With (WILD) PLASTIC against plastic

Virgin plastic will be avoided with these alternatives.

Of course, you want to save the world. We want that too. We are wild about liberating the world from plastic waste. How? By taking existing wild plastic from the environment, putting them back into the cycle and making new products out of them. But so much is happening right now when it comes to the issue of plastic. Who really can maintain an overview over it all? We therefore aim to explain and enlighten with this article. What are the alternative plastic varieties out there? From Ocean Plastic, recycled plastic to Social Plastic and Wildplastic. Remember: there are no general definitions of terms and concepts, so we are providing some common definitions below.


Maybe not really that wild but this is the most well-known term. Simply speaking, all plastics that have lived through a full life cycle and are now being manufactured into new products are called recycled plastic. The material involved here is mainly industrial plastic, ie plastic from industrial waste and is therefore easier to manage to recycle. A lot of times and especially within Germany, recycled plastic could also mean the kind of plastic found in the reusable material life cycle, meaning plastic from our rubbish.

Under the term recycled plastic we can also, alas, categorise plastic that has been downcycled. This means that an original product has been used to manufacture a new product that is of a lower value. A good example is when a PET bottle gets recycled and made into plastic bags or clothing items. As a side-effect, the manufacturing of new bottles will be needing new plastic when in reality old bottles could be used for this very purpose. In fact, plastic from old bottles can be recycled 7x over to create new bottles.

In contrast, clothing items made out of old plastic bottles are burned shortly after usage because their synthetic fibres become, essentially, useless for any further manufacturing.

Upcycling on the other hand happens only rarely.

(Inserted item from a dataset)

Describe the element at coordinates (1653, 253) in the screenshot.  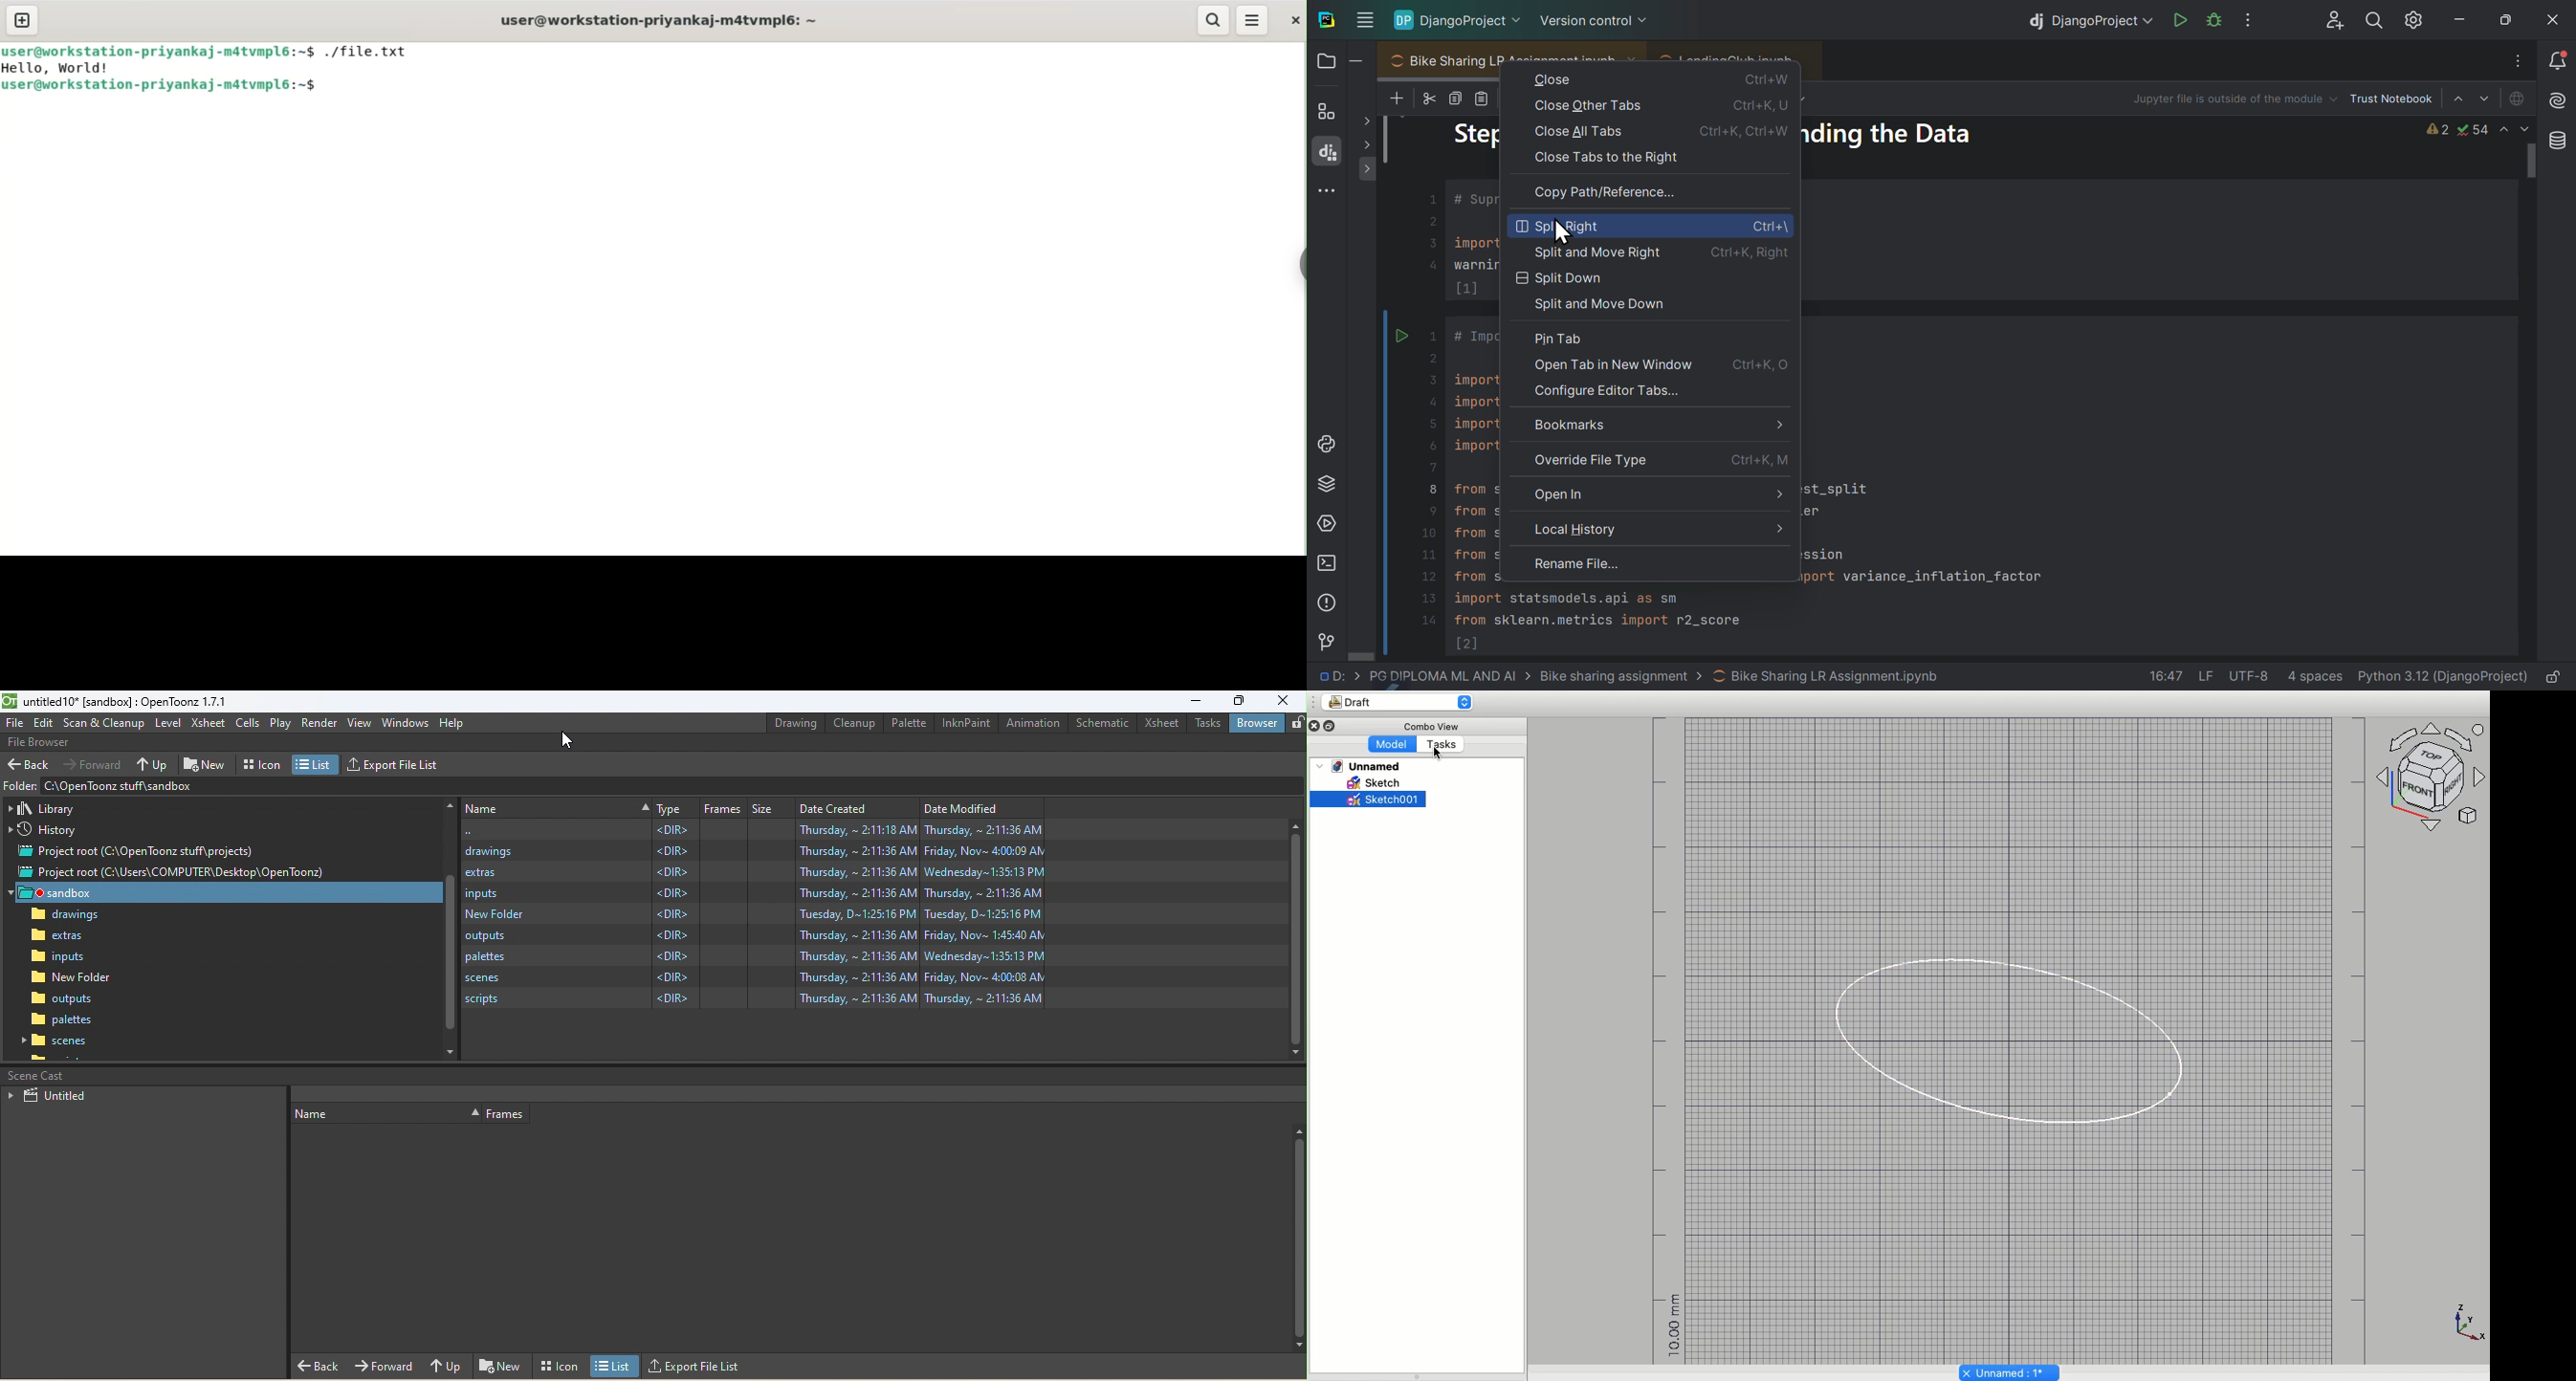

Ocean plastic is, essentially, the plastic that we see swimming around in the ocean, rivers and other bodies of water. This kind of plastic is, as an example, being collected from the ocean by companies such as The Ocean Cleanup and then manufactured into new products. There is no universal definition for this term. Furthermore, collecting plastic out of the ocean is an expensive endeavour as one will need to use ships to fish out the plastic, sort it out and clean it. At times ocean plastic can be rendered useless by its exposure to salt water and the weather. Recycling this kind of plastic is therefore relatively difficult. For these reasons, a lot of companies use ocean bound plastic instead of ocean plastic.


Most of the plastic declared as ocean plastic is, in reality, ocean bound plastic. Ocean bound plastic is, essentially, all kinds of plastic found and collected a maximum of 50km from the coast. This plastic is mostly collected through so-called clean-ups of shores and coasts by volunteers who then offer the plastic up to people who can recycle it. This recycling method is obviously cheaper than collecting plastic from the ocean. Aside from the costs of collecting, sorting out, cleaning and recycling the plastic, there are additional costs for the ships used. Ocean bound plastic is therefore much more favoured by companies.


This term was coined by the social enterprise Plastic Bank. The idea behind this term is to view plastic as a valuable material and not as waste. This allows people in low-wage countries, who suffer from plastic waste, to earn an extra income by collecting and selling plastic. Social plastic is, a lot of time, ocean bound plastic that is collected and sold as a valuable material.


Our products are made of so-called wild plastic. We define wild plastic as plastic found out in nature, on the streets, in landfills, on shores or in the sea, i.e. everything that is excluded from the recycling cycle – and true to our motto “recovered from nature” – and needs to be collected from nature.

Our aim is to ensure that no new plastic or virgin plastic is ever produced that could pollute the environment. We are therefore forging new paths by using plastic varieties that no one has ever used before. As an example, we are the first company who are manufacturing products made out of 100% LDPE or low density polyethylene. No has ever dared to step up to this challenge.


It does not matter how we call plastic waste, it will always cause damage to our environment. It is therefore important to get the plastic out of the environment, put it back into the recycling cycle and avoid the manufacturing of new plastic. All the plastic varieties mentioned above help with this goal. But recycling alone will not help our problem. We must reduce plastic production to a minimum. The creed to follow is therefore: refuse, reduce, reuse and recycle.

We are wild about bringing this idea to the world who needs us! Let us all be wild until the last shred of plastic is gone from nature!